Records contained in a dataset
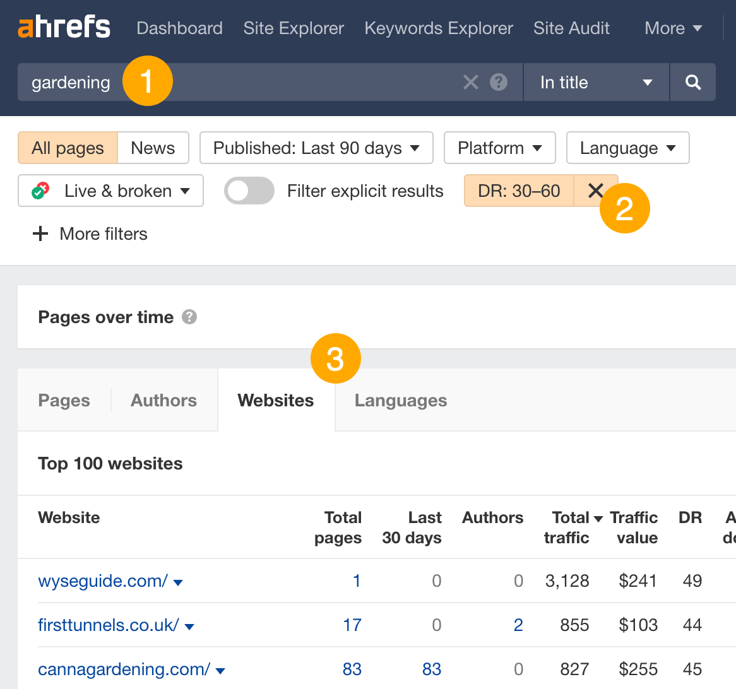Click the help question mark beside the search bar
The width and height of the screenshot is (736, 689).
point(498,82)
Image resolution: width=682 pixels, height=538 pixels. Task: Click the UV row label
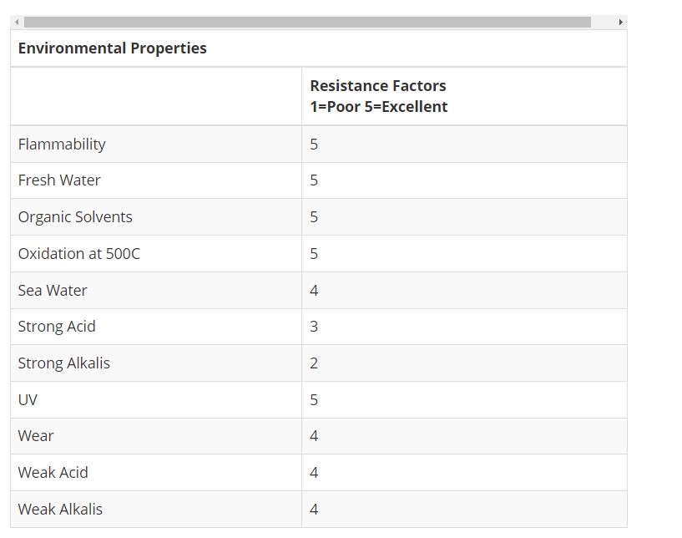click(x=28, y=400)
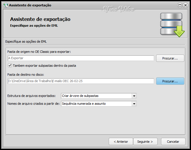Toggle 'Tambem exportar subpastas' checkbox

point(10,66)
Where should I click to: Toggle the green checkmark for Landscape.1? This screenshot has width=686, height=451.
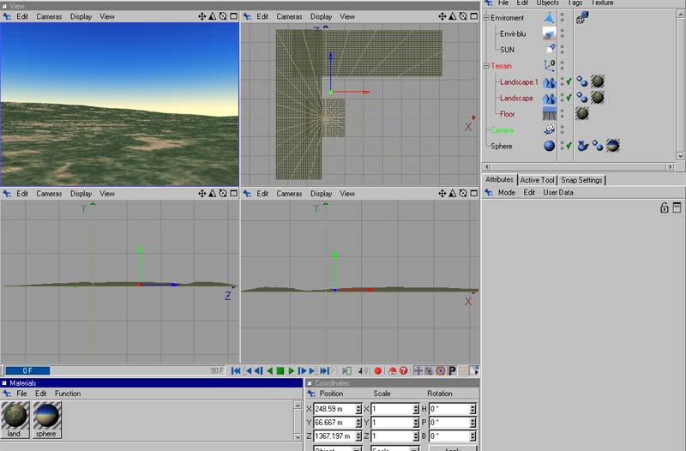[569, 81]
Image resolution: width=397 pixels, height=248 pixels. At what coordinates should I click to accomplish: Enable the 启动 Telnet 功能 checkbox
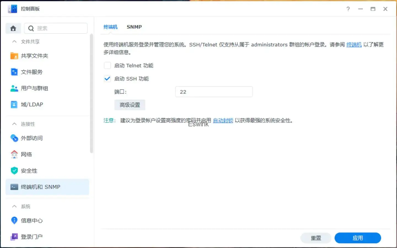click(x=107, y=66)
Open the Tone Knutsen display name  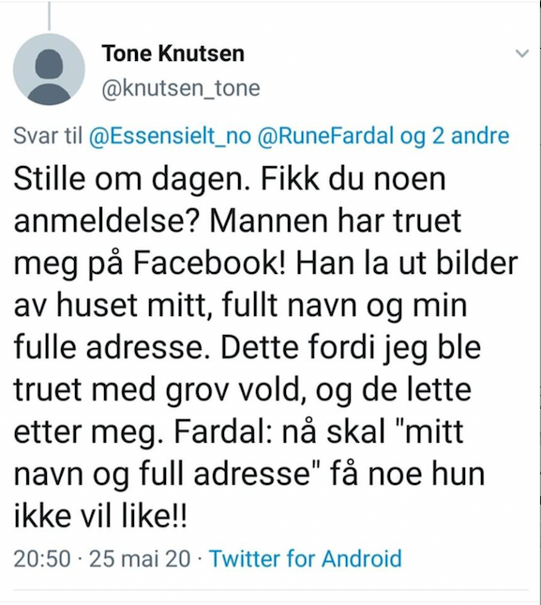[x=173, y=53]
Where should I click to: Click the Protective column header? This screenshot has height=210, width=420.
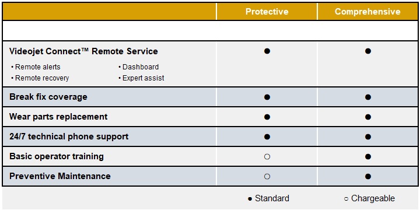[x=267, y=12]
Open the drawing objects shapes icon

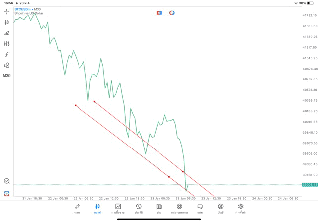click(x=7, y=65)
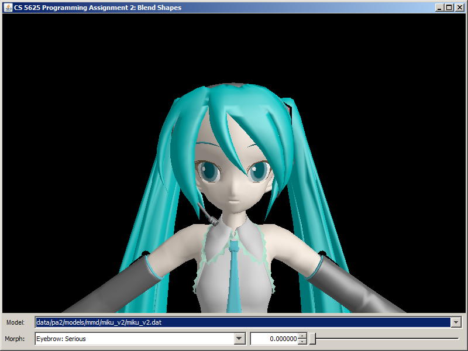Click the Java application icon in title bar
This screenshot has width=468, height=351.
pos(8,8)
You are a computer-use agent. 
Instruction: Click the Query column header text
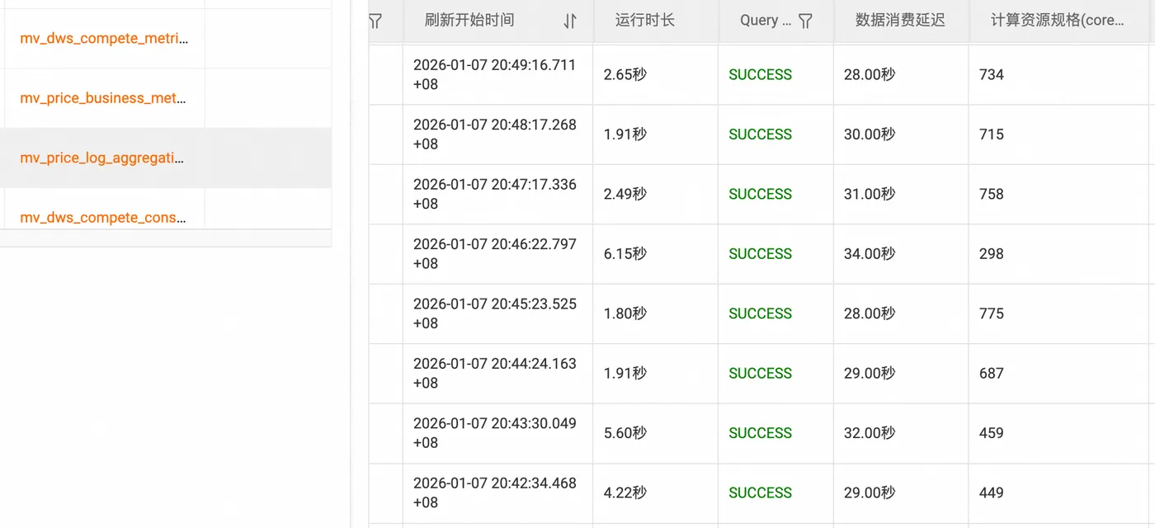point(759,21)
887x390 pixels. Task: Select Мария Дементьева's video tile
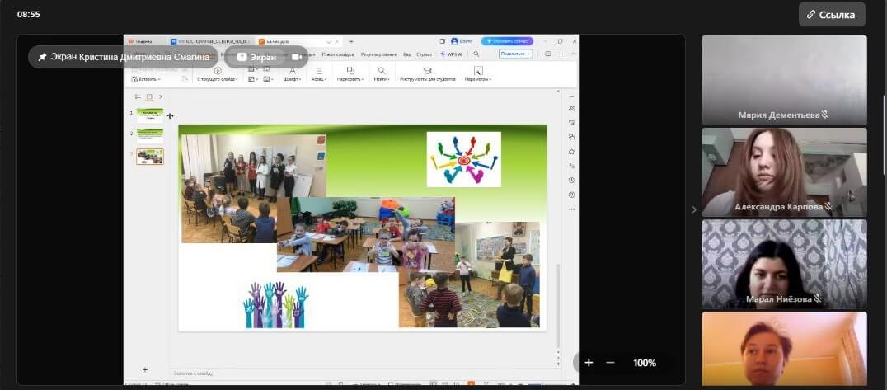point(784,80)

Brief:
Word for word, restate the lines from the line containing "You are a computer-use agent." through the end of the data, including the first and last of them. Pictures stay out.

Solution to this task:
You are a computer-use agent. 
Instruction: Click the Query column header text
point(759,21)
887x390 pixels. Task: Select Мария Дементьева's video tile
point(784,80)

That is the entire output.